- Text provided:
******************************

Black ice is a layer of slippery, often deadly, ice below the crust of snow usually found on roadways. Hitting a patch of black ice can often cause you to lose control of your vehicle. Sometimes, this loss of control results in an accident with injury to you or others or damage to your vehicle or someone else’s. Whether your car insurance will cover an accident caused by black ice depends on whether you have the right type of coverage and the specifics of the accident.

Liability Insurance and Black Ice

Everyone is required by law to have liability insurance. Liability is the coverage that pays for another person’s damages if you cause an accident. If you slide on black ice and you hit another car, your liability insurance coverage is what will pay for the other person’s damages: your property damage liability will pay to repair or replace the victim’s vehicle, and your personal liability will pay for any medical bills or other costs associated with a physical injury. You have liability limits on your policy, and your liability will pay up to those limits for these types of damages.

******************************

- Supplied material:

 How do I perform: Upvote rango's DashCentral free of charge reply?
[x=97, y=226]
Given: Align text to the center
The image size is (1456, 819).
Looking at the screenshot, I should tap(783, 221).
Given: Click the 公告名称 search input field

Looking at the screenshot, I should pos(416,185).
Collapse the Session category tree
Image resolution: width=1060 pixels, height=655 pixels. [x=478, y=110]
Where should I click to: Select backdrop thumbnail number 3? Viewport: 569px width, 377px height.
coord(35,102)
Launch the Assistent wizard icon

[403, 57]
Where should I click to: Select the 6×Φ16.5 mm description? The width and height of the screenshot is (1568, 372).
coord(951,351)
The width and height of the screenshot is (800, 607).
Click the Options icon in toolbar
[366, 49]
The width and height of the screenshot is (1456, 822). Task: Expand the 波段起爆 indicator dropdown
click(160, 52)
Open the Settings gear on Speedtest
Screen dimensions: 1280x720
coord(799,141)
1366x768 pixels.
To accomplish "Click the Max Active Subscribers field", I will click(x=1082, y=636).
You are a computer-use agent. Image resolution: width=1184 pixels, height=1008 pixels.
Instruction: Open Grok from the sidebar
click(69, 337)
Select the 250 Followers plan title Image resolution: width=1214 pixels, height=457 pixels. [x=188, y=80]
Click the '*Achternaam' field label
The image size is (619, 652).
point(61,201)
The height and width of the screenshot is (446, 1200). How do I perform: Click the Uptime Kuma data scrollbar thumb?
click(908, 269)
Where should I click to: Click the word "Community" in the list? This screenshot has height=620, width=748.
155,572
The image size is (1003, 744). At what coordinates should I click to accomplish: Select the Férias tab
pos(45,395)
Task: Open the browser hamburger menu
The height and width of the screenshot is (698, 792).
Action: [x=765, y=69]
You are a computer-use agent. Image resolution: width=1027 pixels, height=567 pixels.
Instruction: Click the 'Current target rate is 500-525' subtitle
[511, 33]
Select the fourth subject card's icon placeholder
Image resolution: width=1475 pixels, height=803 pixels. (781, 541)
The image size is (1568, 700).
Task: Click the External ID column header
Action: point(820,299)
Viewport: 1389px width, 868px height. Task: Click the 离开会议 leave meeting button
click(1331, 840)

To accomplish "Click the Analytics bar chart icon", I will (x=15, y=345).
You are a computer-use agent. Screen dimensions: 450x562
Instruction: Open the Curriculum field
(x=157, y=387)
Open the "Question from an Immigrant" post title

******************************

- Exercises:
[a] List every cost that the black ice text says property damage liability or personal liability will pay.
[b] Copy the black ice text from "Everyone is required" to "types of damages.".

- Expected outputs:
[a]
- Repairing the victim's vehicle
- Replacing the victim's vehicle
- Medical bills
- Other costs associated with a physical injury

[b]
Everyone is required by law to have liability insurance. Liability is the coverage that pays for another person’s damages if you cause an accident. If you slide on black ice and you hit another car, your liability insurance coverage is what will pay for the other person’s damages: your property damage liability will pay to repair or replace the victim’s vehicle, and your personal liability will pay for any medical bills or other costs associated with a physical injury. You have liability limits on your policy, and your liability will pay up to those limits for these types of damages.